Polyamine metabolic enzyme gene expression analysis of human amygdala of major depressive disorder samples

Sharma V, Hagenauer M, Chaudhury S, Thompson RC, Myers RM, Schatzberg AF, Barchas JD, Bunney WE, Akil H, Watson SJ
Society of Neuroscience. 2015.


The polyamine pathways are important in cell growth as well as proliferation and are activated (or regulated) by G-proteins, protein kinases, nucleotide cyclases and receptors. Few recent studies have focused on the role of polyamines and their metabolic enzymes in the etiology and pathology of mental disorders. Altered levels of mRNA of polyamine enzymes arginase II (ARG2), S-adenosylmethionine decarboxylase (AMD1), and antizymes 1 and 2 (OAZ1 and OAZ2) have been observed in conditions like schizophrenia, major depressive disorder and bipolar disorder. The amygdala plays an important role in emotion, motivation and other higher cognitive functions which result in the addition of the subjective value to the stimulus.

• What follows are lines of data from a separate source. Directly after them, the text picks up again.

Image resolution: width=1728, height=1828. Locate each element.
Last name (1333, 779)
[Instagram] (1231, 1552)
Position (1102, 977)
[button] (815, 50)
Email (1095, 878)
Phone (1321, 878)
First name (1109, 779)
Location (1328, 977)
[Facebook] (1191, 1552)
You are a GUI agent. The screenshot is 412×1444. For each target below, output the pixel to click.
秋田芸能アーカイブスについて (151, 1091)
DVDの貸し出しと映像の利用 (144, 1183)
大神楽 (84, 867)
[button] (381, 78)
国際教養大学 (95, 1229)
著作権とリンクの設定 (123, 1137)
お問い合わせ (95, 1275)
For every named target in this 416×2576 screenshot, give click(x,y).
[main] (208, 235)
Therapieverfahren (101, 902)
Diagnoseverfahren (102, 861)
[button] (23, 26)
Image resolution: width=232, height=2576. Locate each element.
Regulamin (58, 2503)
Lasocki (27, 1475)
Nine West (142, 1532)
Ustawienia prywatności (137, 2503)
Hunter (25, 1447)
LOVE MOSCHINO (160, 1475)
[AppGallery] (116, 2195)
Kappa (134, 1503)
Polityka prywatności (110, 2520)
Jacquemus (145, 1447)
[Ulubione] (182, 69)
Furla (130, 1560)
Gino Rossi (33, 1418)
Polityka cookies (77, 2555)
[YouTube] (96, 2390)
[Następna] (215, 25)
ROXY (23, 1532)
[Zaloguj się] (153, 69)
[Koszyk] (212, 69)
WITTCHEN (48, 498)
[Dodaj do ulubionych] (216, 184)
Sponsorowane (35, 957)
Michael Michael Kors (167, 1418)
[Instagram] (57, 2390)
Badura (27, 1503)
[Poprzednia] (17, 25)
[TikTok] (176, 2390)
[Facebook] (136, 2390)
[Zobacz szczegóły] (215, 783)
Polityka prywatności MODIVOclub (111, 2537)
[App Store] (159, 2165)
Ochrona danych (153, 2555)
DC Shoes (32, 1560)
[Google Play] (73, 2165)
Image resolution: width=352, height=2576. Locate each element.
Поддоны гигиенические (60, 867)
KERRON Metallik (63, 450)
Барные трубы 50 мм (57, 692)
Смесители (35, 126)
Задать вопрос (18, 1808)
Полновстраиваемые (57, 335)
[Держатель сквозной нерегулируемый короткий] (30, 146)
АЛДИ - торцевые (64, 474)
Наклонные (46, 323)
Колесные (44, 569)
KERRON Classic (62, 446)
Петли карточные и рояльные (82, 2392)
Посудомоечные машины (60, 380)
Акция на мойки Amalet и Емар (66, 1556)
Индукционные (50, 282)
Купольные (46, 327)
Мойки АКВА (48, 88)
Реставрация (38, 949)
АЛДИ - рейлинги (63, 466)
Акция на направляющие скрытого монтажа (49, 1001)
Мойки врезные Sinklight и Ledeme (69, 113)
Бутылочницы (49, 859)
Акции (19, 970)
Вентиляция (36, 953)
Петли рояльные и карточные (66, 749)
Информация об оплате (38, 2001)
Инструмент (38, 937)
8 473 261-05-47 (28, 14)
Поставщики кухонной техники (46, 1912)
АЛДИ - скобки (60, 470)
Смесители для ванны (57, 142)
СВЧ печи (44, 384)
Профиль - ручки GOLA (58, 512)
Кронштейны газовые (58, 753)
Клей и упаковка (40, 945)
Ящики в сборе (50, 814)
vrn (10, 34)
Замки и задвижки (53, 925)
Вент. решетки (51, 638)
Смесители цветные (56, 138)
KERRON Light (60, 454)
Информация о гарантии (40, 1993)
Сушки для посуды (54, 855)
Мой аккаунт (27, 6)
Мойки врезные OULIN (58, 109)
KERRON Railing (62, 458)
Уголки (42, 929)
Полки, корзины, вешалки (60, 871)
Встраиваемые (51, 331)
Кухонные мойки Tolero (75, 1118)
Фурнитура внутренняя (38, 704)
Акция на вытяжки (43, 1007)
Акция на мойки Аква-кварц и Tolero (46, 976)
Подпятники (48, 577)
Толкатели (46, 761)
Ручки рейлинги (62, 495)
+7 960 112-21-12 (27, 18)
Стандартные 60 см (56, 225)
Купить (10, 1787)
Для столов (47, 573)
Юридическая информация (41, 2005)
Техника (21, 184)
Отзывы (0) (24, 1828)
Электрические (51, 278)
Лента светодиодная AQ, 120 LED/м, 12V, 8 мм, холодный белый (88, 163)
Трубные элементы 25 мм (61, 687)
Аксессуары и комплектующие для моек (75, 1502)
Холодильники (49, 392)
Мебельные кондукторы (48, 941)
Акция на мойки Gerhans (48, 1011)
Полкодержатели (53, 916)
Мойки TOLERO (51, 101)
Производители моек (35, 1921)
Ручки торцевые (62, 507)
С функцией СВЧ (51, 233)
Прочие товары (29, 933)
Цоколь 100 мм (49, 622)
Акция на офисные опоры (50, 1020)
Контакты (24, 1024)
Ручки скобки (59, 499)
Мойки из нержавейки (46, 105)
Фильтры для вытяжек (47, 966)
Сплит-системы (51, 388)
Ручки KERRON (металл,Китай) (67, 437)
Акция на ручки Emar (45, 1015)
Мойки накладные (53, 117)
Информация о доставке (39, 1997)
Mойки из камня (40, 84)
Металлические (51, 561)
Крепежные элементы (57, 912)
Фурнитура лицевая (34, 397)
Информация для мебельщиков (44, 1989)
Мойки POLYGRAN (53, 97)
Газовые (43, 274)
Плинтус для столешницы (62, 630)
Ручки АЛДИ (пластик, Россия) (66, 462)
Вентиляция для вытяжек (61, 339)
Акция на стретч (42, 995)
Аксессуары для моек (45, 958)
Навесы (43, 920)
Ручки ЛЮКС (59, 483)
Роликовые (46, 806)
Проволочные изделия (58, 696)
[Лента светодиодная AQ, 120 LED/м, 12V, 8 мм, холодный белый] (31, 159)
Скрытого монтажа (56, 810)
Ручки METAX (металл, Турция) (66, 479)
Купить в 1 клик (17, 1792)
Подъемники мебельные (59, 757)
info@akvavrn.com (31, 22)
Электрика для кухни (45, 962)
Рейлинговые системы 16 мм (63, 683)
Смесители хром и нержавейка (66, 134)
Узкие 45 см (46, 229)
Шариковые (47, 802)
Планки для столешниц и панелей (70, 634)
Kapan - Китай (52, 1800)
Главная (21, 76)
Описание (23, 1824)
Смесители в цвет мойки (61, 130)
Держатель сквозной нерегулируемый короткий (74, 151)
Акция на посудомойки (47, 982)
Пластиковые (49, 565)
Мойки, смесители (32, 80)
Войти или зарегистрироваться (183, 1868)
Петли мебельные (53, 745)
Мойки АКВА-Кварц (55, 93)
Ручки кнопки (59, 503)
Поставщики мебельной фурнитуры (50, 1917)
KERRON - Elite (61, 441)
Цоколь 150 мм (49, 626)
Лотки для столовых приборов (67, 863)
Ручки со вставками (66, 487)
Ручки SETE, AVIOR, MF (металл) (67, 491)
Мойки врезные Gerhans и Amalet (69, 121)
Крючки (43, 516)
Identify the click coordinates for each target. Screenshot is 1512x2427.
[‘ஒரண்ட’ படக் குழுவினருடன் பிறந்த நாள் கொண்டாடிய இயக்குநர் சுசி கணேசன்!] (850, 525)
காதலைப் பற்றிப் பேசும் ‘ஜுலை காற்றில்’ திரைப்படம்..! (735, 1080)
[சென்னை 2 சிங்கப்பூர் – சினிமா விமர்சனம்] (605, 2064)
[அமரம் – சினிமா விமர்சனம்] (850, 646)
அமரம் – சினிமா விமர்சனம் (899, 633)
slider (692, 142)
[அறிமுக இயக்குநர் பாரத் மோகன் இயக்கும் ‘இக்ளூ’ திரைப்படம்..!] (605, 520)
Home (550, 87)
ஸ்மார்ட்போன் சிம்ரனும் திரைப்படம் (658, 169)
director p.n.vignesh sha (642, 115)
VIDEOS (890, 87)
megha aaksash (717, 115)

It appears to act as a neural gateway for binding the sensory representations with the neural correlates of emotional and motivational valence, thereby linking sensory information to adaptive responses and meaningful experiences. Because the human amygdala is a heterogeneous structure containing numerous nuclei that vary in size and shape through the anterior-posterior axis, we utilized laser capture microdissection to precisely dissect the nuclei from the human amygdala into ten divisions (Lateral (L), Basal (B), Accessory Basal (AB), Central (CE), Medial (M), Cortical (CO), Periamygdaloid Cortex (PAC), Amygdalohippocampal Area (AHA), Anterior Amygdaloid Area (AAA) and Paralaminar (PL) nuclei) followed by microarray gene expression analysis. Microarray data revealed the altered levels of the above said genes in the different sub-nuclei of amygdala which prompted us to further investigate the genes for polyamine metabolism. Thus, in the present study we assess the levels of gene expression of polyamine metabolic enzymes in various amygdala subnuclei of postmortem human brain of normal healthy and major depressive disorder subjects. The findings will help us in understanding the role of polyamines and their metabolic enzymes in the functioning of human amygdalar sub-nuclei in major depressive disorder.